Some may also argue that young adult literature does not typically have a high Lexile score. I would encourage anyone who shares this sentiment to explore what actually goes into the creation of a Lexile score. Understand that a Lexile score is made by chunking an entire text into 125-word paragraphs, each measured for Lexile, and then averaged out to give a final score. That’s it. What good is a score like that if it does not "take into account a book’s content, [or] attend to age appropriateness or writing quality? That means books with mature themes or sophisticated storytelling techniques may rate low in terms of Lexile when they’re actually very complex overall” (Buehler 28). For instance, Diary of a Wimpy Kid scores a 1000L, while Of Mice and Men (a deeply beloved core English text) only scores a 630L. 
Indeed, books that read easily may still have incredibly complex themes and ideas. Novels such as The Hate U Give, Eleanor & Park, We Were Here, and Wonder are purposely written for a teen audience, but cover topics that are relevant and important not just as English students, but as human beings. Fostering this kind of reading in our English classrooms can allow students the safety and time to rediscover the love they had for reading as children.

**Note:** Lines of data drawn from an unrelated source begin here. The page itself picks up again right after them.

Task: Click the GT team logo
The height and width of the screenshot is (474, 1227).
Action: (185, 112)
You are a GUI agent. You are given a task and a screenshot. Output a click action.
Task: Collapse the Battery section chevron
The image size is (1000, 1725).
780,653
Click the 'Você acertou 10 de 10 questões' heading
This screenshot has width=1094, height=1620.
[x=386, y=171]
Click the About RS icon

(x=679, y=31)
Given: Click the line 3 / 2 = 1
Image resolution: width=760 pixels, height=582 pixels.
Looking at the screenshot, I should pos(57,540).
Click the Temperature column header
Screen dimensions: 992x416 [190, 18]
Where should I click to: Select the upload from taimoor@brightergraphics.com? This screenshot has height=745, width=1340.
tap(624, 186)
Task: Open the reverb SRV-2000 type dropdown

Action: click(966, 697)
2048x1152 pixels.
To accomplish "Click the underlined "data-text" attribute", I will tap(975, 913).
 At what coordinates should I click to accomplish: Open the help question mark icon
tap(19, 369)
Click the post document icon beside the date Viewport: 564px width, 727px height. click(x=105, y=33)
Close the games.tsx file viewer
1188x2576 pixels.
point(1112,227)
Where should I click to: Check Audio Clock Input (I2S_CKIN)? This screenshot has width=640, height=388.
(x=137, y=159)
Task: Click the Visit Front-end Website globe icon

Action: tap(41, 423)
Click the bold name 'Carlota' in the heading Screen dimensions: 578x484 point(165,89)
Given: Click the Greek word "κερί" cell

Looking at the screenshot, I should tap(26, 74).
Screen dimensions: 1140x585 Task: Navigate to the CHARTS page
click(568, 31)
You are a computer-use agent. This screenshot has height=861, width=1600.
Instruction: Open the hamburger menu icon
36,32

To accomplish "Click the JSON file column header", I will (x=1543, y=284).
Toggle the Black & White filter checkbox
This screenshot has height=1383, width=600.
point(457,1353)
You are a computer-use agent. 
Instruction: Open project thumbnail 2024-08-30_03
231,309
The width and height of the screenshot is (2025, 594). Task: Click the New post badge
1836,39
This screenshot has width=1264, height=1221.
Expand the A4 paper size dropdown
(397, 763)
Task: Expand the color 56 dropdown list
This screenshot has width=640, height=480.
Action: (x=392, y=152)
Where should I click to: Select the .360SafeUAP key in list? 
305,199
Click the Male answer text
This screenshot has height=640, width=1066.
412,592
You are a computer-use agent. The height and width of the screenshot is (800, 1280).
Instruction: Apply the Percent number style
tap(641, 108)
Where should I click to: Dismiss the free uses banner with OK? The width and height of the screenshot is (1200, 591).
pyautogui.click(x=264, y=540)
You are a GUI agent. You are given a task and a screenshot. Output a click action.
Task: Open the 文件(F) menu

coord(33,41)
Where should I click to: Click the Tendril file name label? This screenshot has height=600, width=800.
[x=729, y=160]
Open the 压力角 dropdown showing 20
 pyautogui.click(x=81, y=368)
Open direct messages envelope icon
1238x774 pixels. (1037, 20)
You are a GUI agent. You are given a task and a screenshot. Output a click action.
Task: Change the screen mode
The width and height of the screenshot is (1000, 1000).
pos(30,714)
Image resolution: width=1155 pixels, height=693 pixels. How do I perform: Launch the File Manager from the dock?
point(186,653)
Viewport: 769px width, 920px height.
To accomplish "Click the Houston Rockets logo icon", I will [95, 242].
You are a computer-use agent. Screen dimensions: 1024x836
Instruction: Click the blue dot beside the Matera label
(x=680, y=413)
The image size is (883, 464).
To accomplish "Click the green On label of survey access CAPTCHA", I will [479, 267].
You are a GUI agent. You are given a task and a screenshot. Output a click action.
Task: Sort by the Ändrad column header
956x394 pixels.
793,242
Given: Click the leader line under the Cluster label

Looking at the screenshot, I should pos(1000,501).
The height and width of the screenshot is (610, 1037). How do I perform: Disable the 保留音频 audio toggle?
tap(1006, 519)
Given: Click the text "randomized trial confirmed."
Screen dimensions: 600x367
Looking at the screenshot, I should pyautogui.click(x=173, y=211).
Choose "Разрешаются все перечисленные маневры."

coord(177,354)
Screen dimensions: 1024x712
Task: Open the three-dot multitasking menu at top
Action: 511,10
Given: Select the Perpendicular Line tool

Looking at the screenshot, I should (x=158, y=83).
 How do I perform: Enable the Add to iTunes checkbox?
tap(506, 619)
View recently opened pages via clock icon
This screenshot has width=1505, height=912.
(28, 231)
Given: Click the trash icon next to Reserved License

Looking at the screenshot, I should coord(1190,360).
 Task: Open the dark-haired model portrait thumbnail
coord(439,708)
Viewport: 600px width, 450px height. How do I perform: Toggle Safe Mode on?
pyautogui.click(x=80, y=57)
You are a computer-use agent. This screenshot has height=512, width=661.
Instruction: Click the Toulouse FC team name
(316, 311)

As teachers, we know the research shows us that most teens ditch reading once they hit high school. We know boys lose interest in reading before their female peers, but that girls follow shortly after. They tell us as we train to be teachers that if something is happening to the entirety of a class (such as failing a test), it’s probably the test that is at fault, and not the students. If we apply this theory to reading in the English classroom, it would be an easy assumption to make that it is not the students at fault for loss of interest, but that the texts themselves are not of much interest to teens.
Unfortunately, there are stereotypes surrounding YA lit that hinder many teachers from using them in their classroom. The stigma such literature holds in our reading culture must be eradicated. To ridicule YA lit is to ridicule the teenage experience. If we want our students to become readers, then we need to value what they identify with. After all, don’t we, as adults, read only the novels that we identify with on some level? I can understand that some YA novels may lend themselves to portraying the stereotype that young adult books are not intellectual. Take, for instance, the beloved Twilight series. Yes, they’re a guilty pleasure of mine, and yes, I attended all the midnight movie premieres donning homemade “Team Edward” shirts with my best friend Sam. But the novels themselves are hardly intellectual, and the main character is a weak young girl who only finds strength through the man she finds herself with. There’s not a lot of substance behind this series, even if it was enjoyable to read. However, you’ll find this same kind of “summer reading” in books geared towards adults, like with the Sookie Stackhouse series.
But, start to navigate your way through the vast amounts of young adult novels out there, and you will find pages teeming with all kinds of potential for analytical and intellectual conversation. Again, in books like The Hate U Give, Eleanor & Park, Wonder, and We Were Here, our characters fight like hell to find out who they are while facing adversity and pain, just like the teenagers we teach in our classrooms every day.
Teaching YA lit isn’t “taking the easy way out.” Putting these novels into our students' hands allows them to build complexity into their reading as they navigate the character's life and connect to it on a personal, social, and academic level. There is plenty of rigor available in these texts if we scaffold their reading experience with young adult literature pedagogy. Teaching these texts lets our kids know that their lives are important, their struggles are worthy of conversation, and that damn it, they deserve to enjoy reading again.